*Your objective*
Look below for the line containing "Task: Click the dump truck icon" and the line containing "The width and", then set down both and every line between them exactly, without pictures.

*Given records*
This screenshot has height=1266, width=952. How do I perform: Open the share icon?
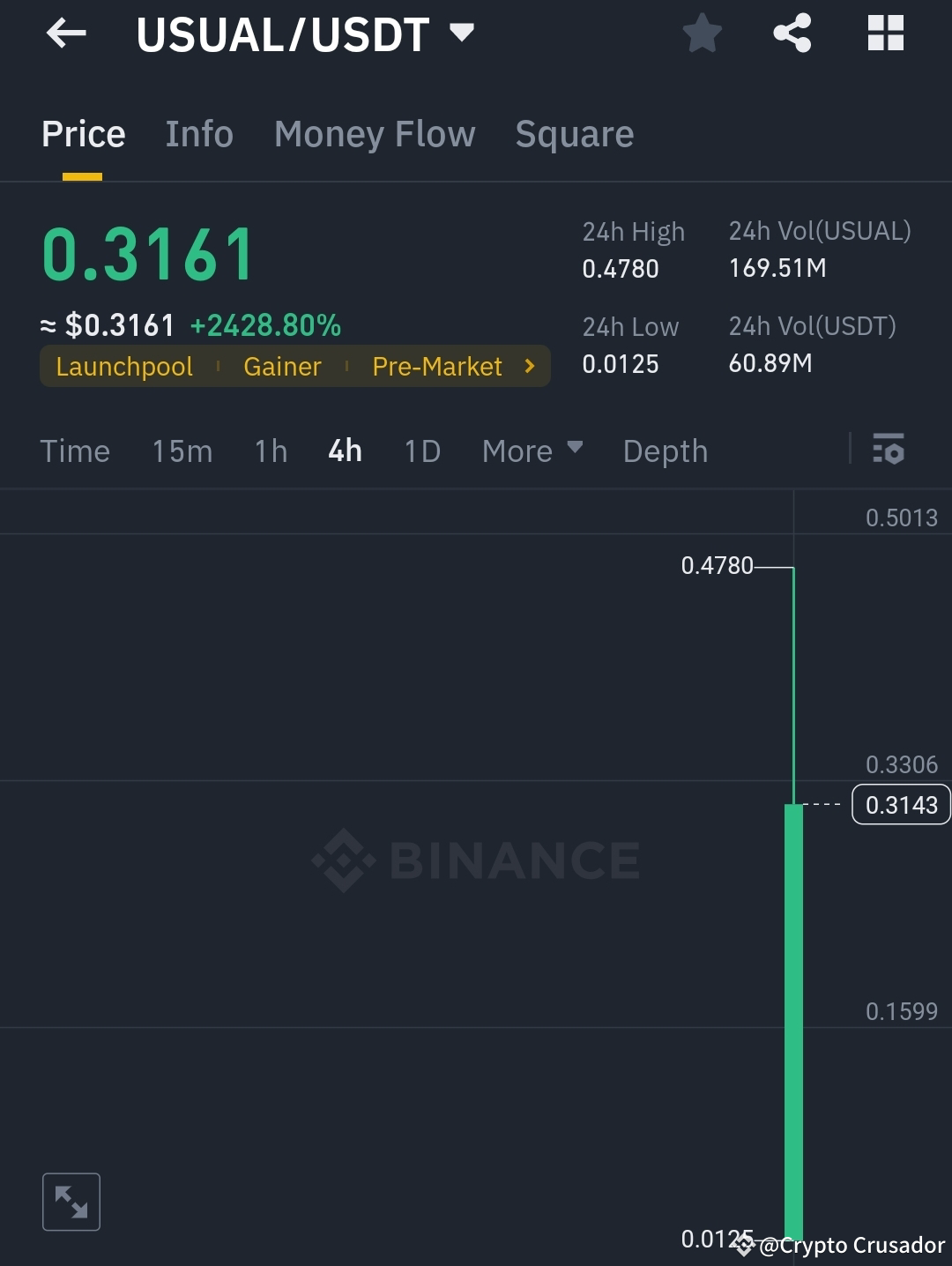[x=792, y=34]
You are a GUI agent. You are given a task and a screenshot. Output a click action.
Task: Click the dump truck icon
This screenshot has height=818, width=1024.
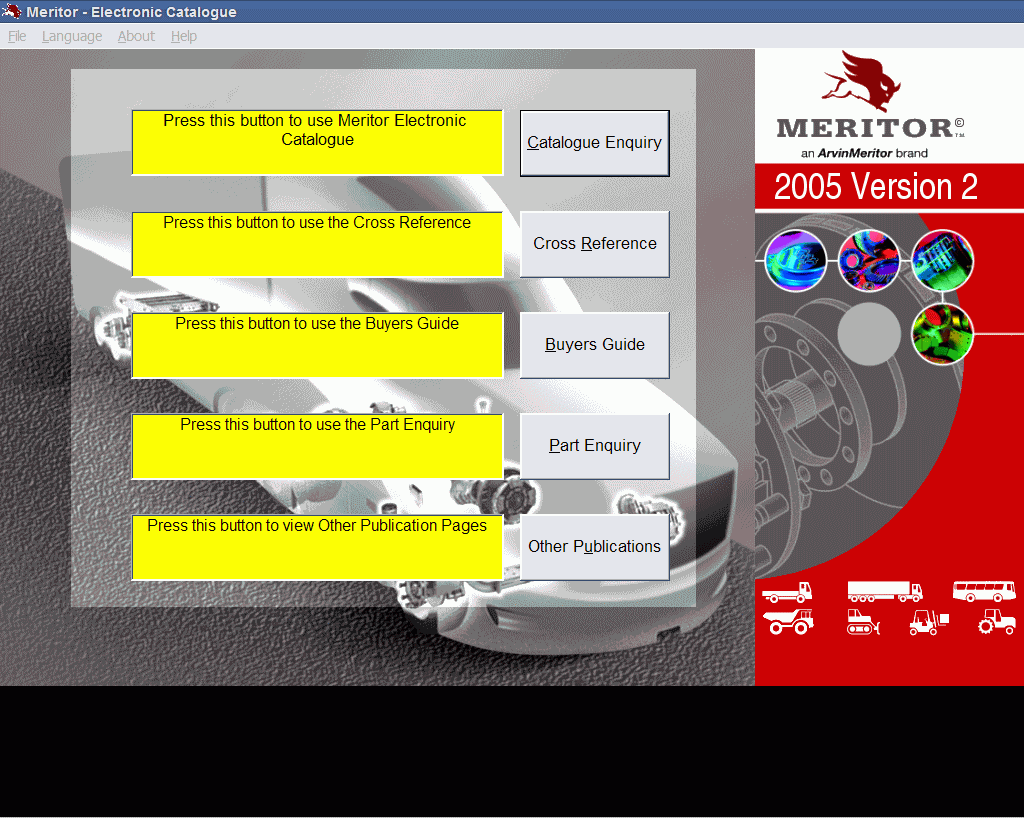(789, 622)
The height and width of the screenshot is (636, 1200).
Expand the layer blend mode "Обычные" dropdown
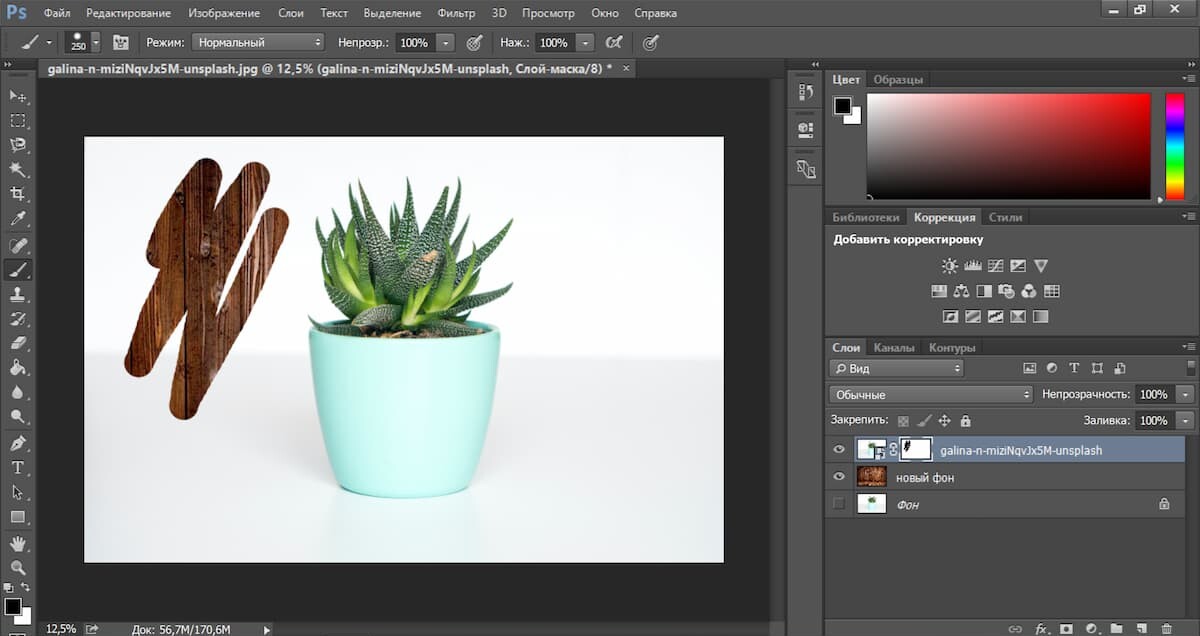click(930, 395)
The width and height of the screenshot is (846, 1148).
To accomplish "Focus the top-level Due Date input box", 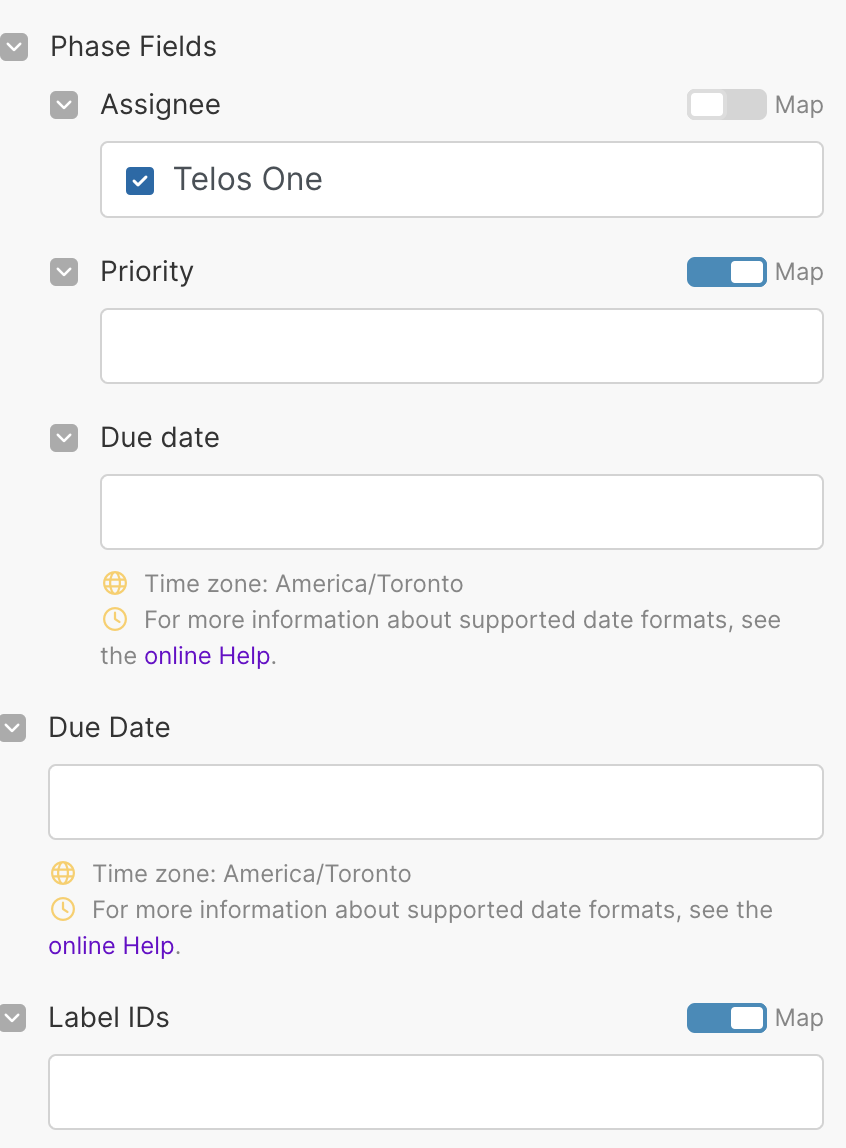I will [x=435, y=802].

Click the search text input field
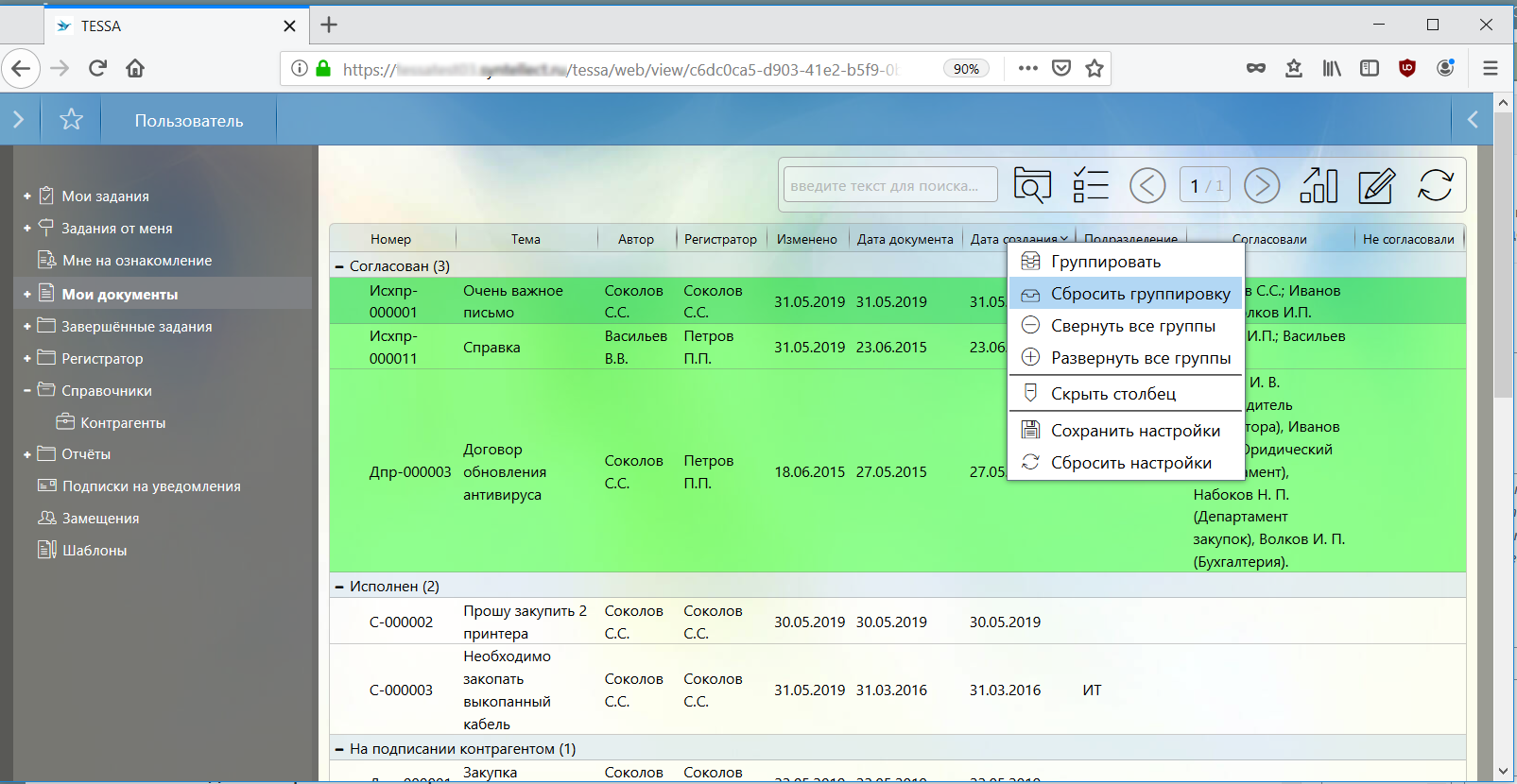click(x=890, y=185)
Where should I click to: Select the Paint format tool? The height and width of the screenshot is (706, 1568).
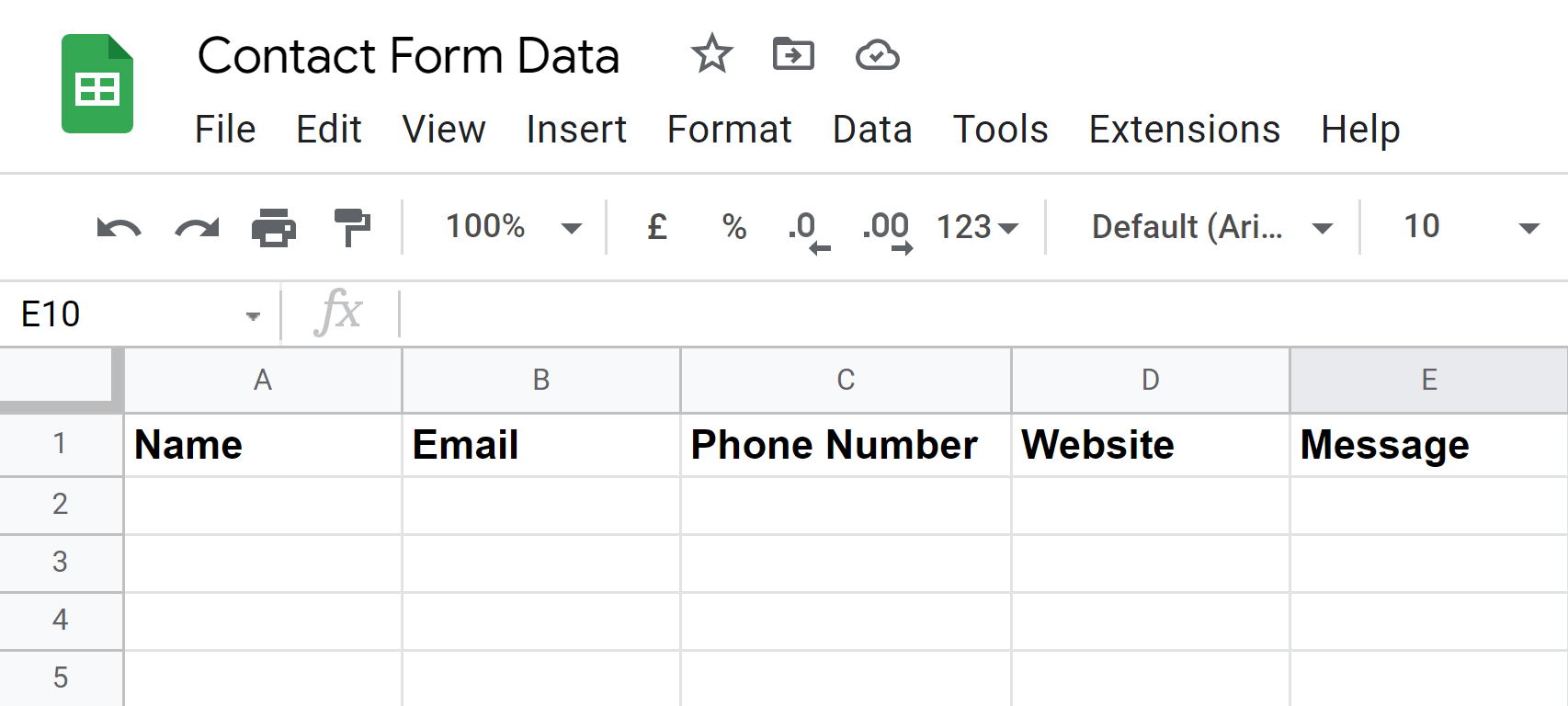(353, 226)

*Reply*
Task: Click the dump truck icon
This screenshot has height=818, width=1024.
(789, 622)
The height and width of the screenshot is (636, 1200).
Expand the layer blend mode "Обычные" dropdown
click(930, 395)
The width and height of the screenshot is (846, 1148).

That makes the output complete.